Please write out these records again, substituting "Stores" for every occurrence of "Shops" and leaving everything else unchanged.

[Entries on where items appear]
▼

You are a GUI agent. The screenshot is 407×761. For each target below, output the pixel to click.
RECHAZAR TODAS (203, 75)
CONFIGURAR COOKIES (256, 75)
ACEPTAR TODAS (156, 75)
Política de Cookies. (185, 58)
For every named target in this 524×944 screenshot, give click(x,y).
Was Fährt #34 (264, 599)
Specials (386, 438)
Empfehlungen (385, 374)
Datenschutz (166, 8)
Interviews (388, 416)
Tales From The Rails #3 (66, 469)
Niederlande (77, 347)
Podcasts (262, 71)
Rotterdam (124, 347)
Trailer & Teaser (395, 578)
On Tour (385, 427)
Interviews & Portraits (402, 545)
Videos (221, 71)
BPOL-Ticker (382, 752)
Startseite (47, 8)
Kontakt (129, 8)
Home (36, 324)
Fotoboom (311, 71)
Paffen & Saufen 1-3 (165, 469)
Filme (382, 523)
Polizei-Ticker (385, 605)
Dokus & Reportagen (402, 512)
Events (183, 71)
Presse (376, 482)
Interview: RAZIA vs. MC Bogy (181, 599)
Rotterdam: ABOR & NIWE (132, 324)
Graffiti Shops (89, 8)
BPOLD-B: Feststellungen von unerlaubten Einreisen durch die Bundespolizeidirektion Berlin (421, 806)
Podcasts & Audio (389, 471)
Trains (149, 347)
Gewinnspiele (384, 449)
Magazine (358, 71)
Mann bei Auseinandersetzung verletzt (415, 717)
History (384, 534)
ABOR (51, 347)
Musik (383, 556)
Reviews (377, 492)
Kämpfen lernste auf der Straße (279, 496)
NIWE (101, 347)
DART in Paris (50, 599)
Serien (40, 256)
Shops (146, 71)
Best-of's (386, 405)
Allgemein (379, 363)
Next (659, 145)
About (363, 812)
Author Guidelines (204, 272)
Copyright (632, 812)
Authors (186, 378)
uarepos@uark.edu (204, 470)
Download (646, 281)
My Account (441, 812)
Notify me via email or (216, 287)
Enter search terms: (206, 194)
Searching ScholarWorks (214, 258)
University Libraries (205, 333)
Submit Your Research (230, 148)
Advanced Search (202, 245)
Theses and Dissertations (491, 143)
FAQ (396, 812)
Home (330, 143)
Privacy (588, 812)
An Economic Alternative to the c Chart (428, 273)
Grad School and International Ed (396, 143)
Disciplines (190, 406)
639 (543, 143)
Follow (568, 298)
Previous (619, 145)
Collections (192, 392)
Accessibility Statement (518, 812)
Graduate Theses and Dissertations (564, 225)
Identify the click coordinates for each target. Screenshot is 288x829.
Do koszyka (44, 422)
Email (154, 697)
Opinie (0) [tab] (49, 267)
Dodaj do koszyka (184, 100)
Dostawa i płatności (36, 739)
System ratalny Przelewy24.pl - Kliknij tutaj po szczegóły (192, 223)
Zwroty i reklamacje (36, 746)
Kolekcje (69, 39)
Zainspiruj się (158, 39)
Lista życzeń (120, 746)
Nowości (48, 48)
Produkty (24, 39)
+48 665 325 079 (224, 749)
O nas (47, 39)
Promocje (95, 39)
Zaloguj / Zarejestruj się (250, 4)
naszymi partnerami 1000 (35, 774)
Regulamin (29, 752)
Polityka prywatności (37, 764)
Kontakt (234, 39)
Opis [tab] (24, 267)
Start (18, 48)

▲

FULL RESPONSE.
You are a GUI agent. The screenshot is 407×761. For each target below, output the pixel to click.
RECHAZAR TODAS (203, 75)
CONFIGURAR COOKIES (256, 75)
ACEPTAR TODAS (156, 75)
Política de Cookies. (185, 58)
For every named target in this 524×944 screenshot, give click(x,y).
Was Fährt #34 (264, 599)
Specials (386, 438)
Empfehlungen (385, 374)
Datenschutz (166, 8)
Interviews (388, 416)
Tales From The Rails #3 (66, 469)
Niederlande (77, 347)
Podcasts (262, 71)
Rotterdam (124, 347)
Trailer & Teaser (395, 578)
On Tour (385, 427)
Interviews & Portraits (402, 545)
Videos (221, 71)
BPOL-Ticker (382, 752)
Startseite (47, 8)
Kontakt (129, 8)
Home (36, 324)
Fotoboom (311, 71)
Paffen & Saufen 1-3 (165, 469)
Filme (382, 523)
Polizei-Ticker (385, 605)
Dokus & Reportagen (402, 512)
Events (183, 71)
Presse (376, 482)
Interview: RAZIA vs. MC Bogy (181, 599)
Rotterdam: ABOR & NIWE (132, 324)
Graffiti Stores (89, 8)
BPOLD-B: Feststellungen von unerlaubten Einreisen durch die Bundespolizeidirektion Berlin (421, 806)
Podcasts & Audio (389, 471)
Trains (149, 347)
Gewinnspiele (384, 449)
Magazine (358, 71)
Mann bei Auseinandersetzung verletzt (415, 717)
History (384, 534)
ABOR (51, 347)
Musik (383, 556)
Reviews (377, 492)
Kämpfen lernste auf der Straße (279, 496)
NIWE (101, 347)
DART in Paris (50, 599)
Serien (40, 256)
Stores (146, 71)
Best-of's (386, 405)
Allgemein (379, 363)
Next (659, 145)
About (363, 812)
Author Guidelines (204, 272)
Copyright (632, 812)
Authors (186, 378)
uarepos@uark.edu (204, 470)
Download (646, 281)
My Account (441, 812)
Notify me via email or (216, 287)
Enter search terms: (206, 194)
Searching ScholarWorks (214, 258)
University Libraries (205, 333)
Submit Your Research (230, 148)
Advanced Search (202, 245)
Theses and Dissertations (491, 143)
FAQ (396, 812)
Home (330, 143)
Privacy (588, 812)
An Economic Alternative to the c Chart (428, 273)
Grad School and International Ed (396, 143)
Disciplines (190, 406)
639 (543, 143)
Follow (568, 298)
Previous (619, 145)
Collections (192, 392)
Accessibility Statement (518, 812)
Graduate Theses and Dissertations (564, 225)
Identify the click coordinates for each target. Screenshot is 288x829.
Do koszyka (44, 422)
Email (154, 697)
Opinie (0) [tab] (49, 267)
Dodaj do koszyka (184, 100)
Dostawa i płatności (36, 739)
System ratalny Przelewy24.pl - Kliknij tutaj po szczegóły (192, 223)
Zwroty i reklamacje (36, 746)
Kolekcje (69, 39)
Zainspiruj się (158, 39)
Lista życzeń (120, 746)
Nowości (48, 48)
Produkty (24, 39)
+48 665 325 079 (224, 749)
O nas (47, 39)
Promocje (95, 39)
Zaloguj / Zarejestruj się (250, 4)
naszymi partnerami 1000 (35, 774)
Regulamin (29, 752)
Polityka prywatności (37, 764)
Kontakt (234, 39)
Opis [tab] (24, 267)
Start (18, 48)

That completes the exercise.